EXERCISE BRIEF.
Put each nonblank line of the data below into a Markdown table with two columns, Row and Line. Number the rows in order in Row, and put the line itself in Line.

SUPPLIED DATA.

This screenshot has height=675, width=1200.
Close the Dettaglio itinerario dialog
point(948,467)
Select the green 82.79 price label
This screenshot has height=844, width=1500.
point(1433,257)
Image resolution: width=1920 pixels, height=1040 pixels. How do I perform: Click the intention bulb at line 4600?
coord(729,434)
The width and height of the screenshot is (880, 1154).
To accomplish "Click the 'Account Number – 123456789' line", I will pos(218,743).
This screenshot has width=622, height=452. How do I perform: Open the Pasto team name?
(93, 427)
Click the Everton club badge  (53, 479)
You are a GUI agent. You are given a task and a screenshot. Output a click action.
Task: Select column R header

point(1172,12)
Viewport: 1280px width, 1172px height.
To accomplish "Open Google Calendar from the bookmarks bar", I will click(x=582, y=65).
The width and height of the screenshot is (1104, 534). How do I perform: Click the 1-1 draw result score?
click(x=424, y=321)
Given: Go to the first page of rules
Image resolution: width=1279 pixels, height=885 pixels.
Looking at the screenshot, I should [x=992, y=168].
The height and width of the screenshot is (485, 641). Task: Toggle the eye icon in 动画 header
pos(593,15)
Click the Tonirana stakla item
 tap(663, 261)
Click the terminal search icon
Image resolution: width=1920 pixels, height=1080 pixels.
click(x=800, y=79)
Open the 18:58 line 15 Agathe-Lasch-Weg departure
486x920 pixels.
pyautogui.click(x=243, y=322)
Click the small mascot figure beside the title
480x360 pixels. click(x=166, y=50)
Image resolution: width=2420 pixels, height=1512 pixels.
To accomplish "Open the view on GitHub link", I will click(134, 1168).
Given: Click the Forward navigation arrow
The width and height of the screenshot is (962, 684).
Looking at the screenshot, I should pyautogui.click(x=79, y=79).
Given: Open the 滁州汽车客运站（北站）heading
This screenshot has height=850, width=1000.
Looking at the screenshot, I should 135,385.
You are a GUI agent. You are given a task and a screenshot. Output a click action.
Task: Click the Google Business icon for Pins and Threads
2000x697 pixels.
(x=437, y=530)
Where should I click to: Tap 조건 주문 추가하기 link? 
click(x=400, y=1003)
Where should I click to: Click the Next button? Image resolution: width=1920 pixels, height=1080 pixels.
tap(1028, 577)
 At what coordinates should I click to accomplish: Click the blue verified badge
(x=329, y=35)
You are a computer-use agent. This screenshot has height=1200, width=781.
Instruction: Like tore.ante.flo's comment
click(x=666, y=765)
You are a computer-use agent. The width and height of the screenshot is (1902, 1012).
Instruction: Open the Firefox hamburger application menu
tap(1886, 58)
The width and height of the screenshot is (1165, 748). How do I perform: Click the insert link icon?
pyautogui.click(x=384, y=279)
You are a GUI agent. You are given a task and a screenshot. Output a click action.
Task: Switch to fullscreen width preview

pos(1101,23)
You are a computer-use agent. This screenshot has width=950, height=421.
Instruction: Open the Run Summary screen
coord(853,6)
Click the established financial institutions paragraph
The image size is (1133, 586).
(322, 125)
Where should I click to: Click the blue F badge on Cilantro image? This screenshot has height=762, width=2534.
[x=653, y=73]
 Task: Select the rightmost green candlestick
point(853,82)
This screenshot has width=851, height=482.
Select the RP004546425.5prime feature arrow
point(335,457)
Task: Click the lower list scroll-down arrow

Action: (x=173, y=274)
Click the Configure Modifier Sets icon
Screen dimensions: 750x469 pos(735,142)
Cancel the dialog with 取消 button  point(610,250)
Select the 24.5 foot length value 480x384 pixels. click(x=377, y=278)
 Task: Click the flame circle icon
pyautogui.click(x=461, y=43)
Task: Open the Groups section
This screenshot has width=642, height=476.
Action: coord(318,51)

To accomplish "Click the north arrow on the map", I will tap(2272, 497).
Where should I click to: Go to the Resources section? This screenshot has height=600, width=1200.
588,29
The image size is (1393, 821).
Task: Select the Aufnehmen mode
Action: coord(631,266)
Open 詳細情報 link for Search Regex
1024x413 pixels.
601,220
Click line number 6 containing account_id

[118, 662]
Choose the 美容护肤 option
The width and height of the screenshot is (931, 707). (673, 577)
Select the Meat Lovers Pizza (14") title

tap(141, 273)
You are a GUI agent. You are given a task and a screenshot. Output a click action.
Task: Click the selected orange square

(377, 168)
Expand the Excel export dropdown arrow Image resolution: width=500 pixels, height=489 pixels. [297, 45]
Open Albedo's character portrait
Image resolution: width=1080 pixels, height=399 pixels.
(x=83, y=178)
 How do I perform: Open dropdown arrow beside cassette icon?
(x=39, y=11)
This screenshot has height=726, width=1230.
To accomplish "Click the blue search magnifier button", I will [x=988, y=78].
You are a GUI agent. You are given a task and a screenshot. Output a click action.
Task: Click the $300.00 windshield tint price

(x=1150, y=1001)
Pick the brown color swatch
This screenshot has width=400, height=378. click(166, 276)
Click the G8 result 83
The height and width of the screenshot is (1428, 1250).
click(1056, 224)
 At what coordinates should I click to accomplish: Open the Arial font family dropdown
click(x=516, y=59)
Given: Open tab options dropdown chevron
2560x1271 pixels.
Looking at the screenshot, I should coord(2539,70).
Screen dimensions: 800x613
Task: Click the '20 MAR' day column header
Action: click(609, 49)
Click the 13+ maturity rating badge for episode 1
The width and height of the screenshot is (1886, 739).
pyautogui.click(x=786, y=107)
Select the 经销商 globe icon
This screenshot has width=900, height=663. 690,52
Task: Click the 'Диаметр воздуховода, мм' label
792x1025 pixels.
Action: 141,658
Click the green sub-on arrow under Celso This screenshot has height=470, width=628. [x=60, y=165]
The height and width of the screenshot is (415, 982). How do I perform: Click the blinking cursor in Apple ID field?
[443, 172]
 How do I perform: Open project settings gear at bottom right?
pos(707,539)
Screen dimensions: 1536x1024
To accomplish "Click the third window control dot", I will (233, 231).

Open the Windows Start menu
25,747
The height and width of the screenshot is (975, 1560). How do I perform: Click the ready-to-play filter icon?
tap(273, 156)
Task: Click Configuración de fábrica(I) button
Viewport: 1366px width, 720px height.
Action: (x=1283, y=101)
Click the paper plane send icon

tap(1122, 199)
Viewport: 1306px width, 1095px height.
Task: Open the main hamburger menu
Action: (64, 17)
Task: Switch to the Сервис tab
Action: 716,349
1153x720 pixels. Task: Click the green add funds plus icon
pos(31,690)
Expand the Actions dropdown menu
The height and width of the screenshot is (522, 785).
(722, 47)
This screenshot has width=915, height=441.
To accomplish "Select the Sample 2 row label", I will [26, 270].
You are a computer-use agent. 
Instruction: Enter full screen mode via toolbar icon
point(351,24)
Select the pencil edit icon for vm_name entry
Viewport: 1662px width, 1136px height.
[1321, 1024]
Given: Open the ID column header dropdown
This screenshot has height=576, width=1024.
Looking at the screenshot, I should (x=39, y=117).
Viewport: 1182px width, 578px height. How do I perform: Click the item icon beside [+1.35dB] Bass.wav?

EXPECTED ANSWER.
| Row | Line |
|---|---|
| 1 | This screenshot has height=675, width=1200. |
| 2 | Close the Dettaglio itinerario dialog |
| 3 | point(948,467) |
| 4 | Select the green 82.79 price label |
| 5 | This screenshot has height=844, width=1500. |
| 6 | point(1433,257) |
| 7 | Image resolution: width=1920 pixels, height=1040 pixels. How do I perform: Click the intention bulb at line 4600? |
| 8 | coord(729,434) |
| 9 | The width and height of the screenshot is (880, 1154). |
| 10 | To accomplish "Click the 'Account Number – 123456789' line", I will pos(218,743). |
| 11 | This screenshot has width=622, height=452. How do I perform: Open the Pasto team name? |
| 12 | (93, 427) |
| 13 | Click the Everton club badge  (53, 479) |
| 14 | You are a GUI agent. You are given a task and a screenshot. Output a click action. |
| 15 | Task: Select column R header |
| 16 | point(1172,12) |
| 17 | Viewport: 1280px width, 1172px height. |
| 18 | To accomplish "Open Google Calendar from the bookmarks bar", I will click(x=582, y=65). |
| 19 | The width and height of the screenshot is (1104, 534). How do I perform: Click the 1-1 draw result score? |
| 20 | click(x=424, y=321) |
| 21 | Given: Go to the first page of rules |
| 22 | Image resolution: width=1279 pixels, height=885 pixels. |
| 23 | Looking at the screenshot, I should [x=992, y=168]. |
| 24 | The height and width of the screenshot is (485, 641). Task: Toggle the eye icon in 动画 header |
| 25 | pos(593,15) |
| 26 | Click the Tonirana stakla item |
| 27 |  tap(663, 261) |
| 28 | Click the terminal search icon |
| 29 | Image resolution: width=1920 pixels, height=1080 pixels. |
| 30 | click(x=800, y=79) |
| 31 | Open the 18:58 line 15 Agathe-Lasch-Weg departure |
| 32 | 486x920 pixels. |
| 33 | pyautogui.click(x=243, y=322) |
| 34 | Click the small mascot figure beside the title |
| 35 | 480x360 pixels. click(x=166, y=50) |
| 36 | Image resolution: width=2420 pixels, height=1512 pixels. |
| 37 | To accomplish "Open the view on GitHub link", I will click(134, 1168). |
| 38 | Given: Click the Forward navigation arrow |
| 39 | The width and height of the screenshot is (962, 684). |
| 40 | Looking at the screenshot, I should pyautogui.click(x=79, y=79). |
| 41 | Given: Open the 滁州汽车客运站（北站）heading |
| 42 | This screenshot has height=850, width=1000. |
| 43 | Looking at the screenshot, I should 135,385. |
| 44 | You are a GUI agent. You are given a task and a screenshot. Output a click action. |
| 45 | Task: Click the Google Business icon for Pins and Threads |
| 46 | 2000x697 pixels. |
| 47 | (x=437, y=530) |
| 48 | Where should I click to: Tap 조건 주문 추가하기 link?  |
| 49 | click(x=400, y=1003) |
| 50 | Where should I click to: Click the Next button? Image resolution: width=1920 pixels, height=1080 pixels. |
| 51 | tap(1028, 577) |
| 52 |  At what coordinates should I click to accomplish: Click the blue verified badge |
| 53 | (x=329, y=35) |
| 54 | You are a computer-use agent. This screenshot has height=1200, width=781. |
| 55 | Instruction: Like tore.ante.flo's comment |
| 56 | click(x=666, y=765) |
| 57 | You are a computer-use agent. The width and height of the screenshot is (1902, 1012). |
| 58 | Instruction: Open the Firefox hamburger application menu |
| 59 | tap(1886, 58) |
| 60 | The width and height of the screenshot is (1165, 748). How do I perform: Click the insert link icon? |
| 61 | pyautogui.click(x=384, y=279) |
| 62 | You are a GUI agent. You are given a task and a screenshot. Output a click action. |
| 63 | Task: Switch to fullscreen width preview |
| 64 | pos(1101,23) |
| 65 | You are a computer-use agent. This screenshot has width=950, height=421. |
| 66 | Instruction: Open the Run Summary screen |
| 67 | coord(853,6) |
| 68 | Click the established financial institutions paragraph |
| 69 | The image size is (1133, 586). |
| 70 | (322, 125) |
| 71 | Where should I click to: Click the blue F badge on Cilantro image? This screenshot has height=762, width=2534. |
| 72 | [x=653, y=73] |
| 73 |  Task: Select the rightmost green candlestick |
| 74 | point(853,82) |
| 75 | This screenshot has width=851, height=482. |
| 76 | Select the RP004546425.5prime feature arrow |
| 77 | point(335,457) |
| 78 | Task: Click the lower list scroll-down arrow |
| 79 | Action: (x=173, y=274) |
| 80 | Click the Configure Modifier Sets icon |
| 81 | Screen dimensions: 750x469 pos(735,142) |
| 82 | Cancel the dialog with 取消 button  point(610,250) |
| 83 | Select the 24.5 foot length value 480x384 pixels. click(x=377, y=278) |
| 84 |  Task: Click the flame circle icon |
| 85 | pyautogui.click(x=461, y=43) |
| 86 | Task: Open the Groups section |
| 87 | This screenshot has width=642, height=476. |
| 88 | Action: coord(318,51) |
| 89 | To accomplish "Click the north arrow on the map", I will tap(2272, 497). |
| 90 | Where should I click to: Go to the Resources section? This screenshot has height=600, width=1200. |
| 91 | 588,29 |
| 92 | The image size is (1393, 821). |
| 93 | Task: Select the Aufnehmen mode |
| 94 | Action: coord(631,266) |
| 95 | Open 詳細情報 link for Search Regex |
| 96 | 1024x413 pixels. |
| 97 | 601,220 |
| 98 | Click line number 6 containing account_id |
| 99 | [118, 662] |
| 100 | Choose the 美容护肤 option |
| 101 | The width and height of the screenshot is (931, 707). (673, 577) |
| 102 | Select the Meat Lovers Pizza (14") title |
| 103 | tap(141, 273) |
| 104 | You are a GUI agent. You are given a task and a screenshot. Output a click action. |
| 105 | Task: Click the selected orange square |
| 106 | (377, 168) |
| 107 | Expand the Excel export dropdown arrow Image resolution: width=500 pixels, height=489 pixels. [297, 45] |
| 108 | Open Albedo's character portrait |
| 109 | Image resolution: width=1080 pixels, height=399 pixels. |
| 110 | (x=83, y=178) |
| 111 |  How do I perform: Open dropdown arrow beside cassette icon? |
| 112 | (x=39, y=11) |
| 113 | This screenshot has height=726, width=1230. |
| 114 | To accomplish "Click the blue search magnifier button", I will [x=988, y=78]. |
| 115 | You are a GUI agent. You are given a task and a screenshot. Output a click action. |
| 116 | Task: Click the $300.00 windshield tint price |
| 117 | (x=1150, y=1001) |
| 118 | Pick the brown color swatch |
| 119 | This screenshot has width=400, height=378. click(166, 276) |
| 120 | Click the G8 result 83 |
| 121 | The height and width of the screenshot is (1428, 1250). |
| 122 | click(1056, 224) |
| 123 |  At what coordinates should I click to accomplish: Open the Arial font family dropdown |
| 124 | click(x=516, y=59) |
| 125 | Given: Open tab options dropdown chevron |
| 126 | 2560x1271 pixels. |
| 127 | Looking at the screenshot, I should coord(2539,70). |
| 128 | Screen dimensions: 800x613 |
| 129 | Task: Click the '20 MAR' day column header |
| 130 | Action: click(609, 49) |
| 131 | Click the 13+ maturity rating badge for episode 1 |
| 132 | The width and height of the screenshot is (1886, 739). |
| 133 | pyautogui.click(x=786, y=107) |
| 134 | Select the 经销商 globe icon |
| 135 | This screenshot has width=900, height=663. 690,52 |
| 136 | Task: Click the 'Диаметр воздуховода, мм' label |
| 137 | 792x1025 pixels. |
| 138 | Action: 141,658 |
| 139 | Click the green sub-on arrow under Celso This screenshot has height=470, width=628. [x=60, y=165] |
| 140 | The height and width of the screenshot is (415, 982). How do I perform: Click the blinking cursor in Apple ID field? |
| 141 | [443, 172] |
| 142 |  How do I perform: Open project settings gear at bottom right? |
| 143 | pos(707,539) |
| 144 | Screen dimensions: 1536x1024 |
| 145 | To accomplish "Click the third window control dot", I will (233, 231). |
| 146 | Open the Windows Start menu |
| 147 | 25,747 |
| 148 | The height and width of the screenshot is (975, 1560). How do I perform: Click the ready-to-play filter icon? |
| 149 | tap(273, 156) |
| 150 | Task: Click Configuración de fábrica(I) button |
| 151 | Viewport: 1366px width, 720px height. |
| 152 | Action: (x=1283, y=101) |
| 153 | Click the paper plane send icon |
| 154 | tap(1122, 199) |
| 155 | Viewport: 1306px width, 1095px height. |
| 156 | Task: Open the main hamburger menu |
| 157 | Action: (64, 17) |
| 158 | Task: Switch to the Сервис tab |
| 159 | Action: 716,349 |
| 160 | 1153x720 pixels. Task: Click the green add funds plus icon |
| 161 | pos(31,690) |
| 162 | Expand the Actions dropdown menu |
| 163 | The height and width of the screenshot is (522, 785). |
| 164 | (722, 47) |
| 165 | This screenshot has width=915, height=441. |
| 166 | To accomplish "Select the Sample 2 row label", I will [26, 270]. |
| 167 | You are a computer-use agent.  |
| 168 | Instruction: Enter full screen mode via toolbar icon |
| 169 | point(351,24) |
| 170 | Select the pencil edit icon for vm_name entry |
| 171 | Viewport: 1662px width, 1136px height. |
| 172 | [1321, 1024] |
| 173 | Given: Open the ID column header dropdown |
| 174 | This screenshot has height=576, width=1024. |
| 175 | Looking at the screenshot, I should (x=39, y=117). |
| 176 | Viewport: 1182px width, 578px height. How do I perform: Click the item icon beside [+1.35dB] Bass.wav? |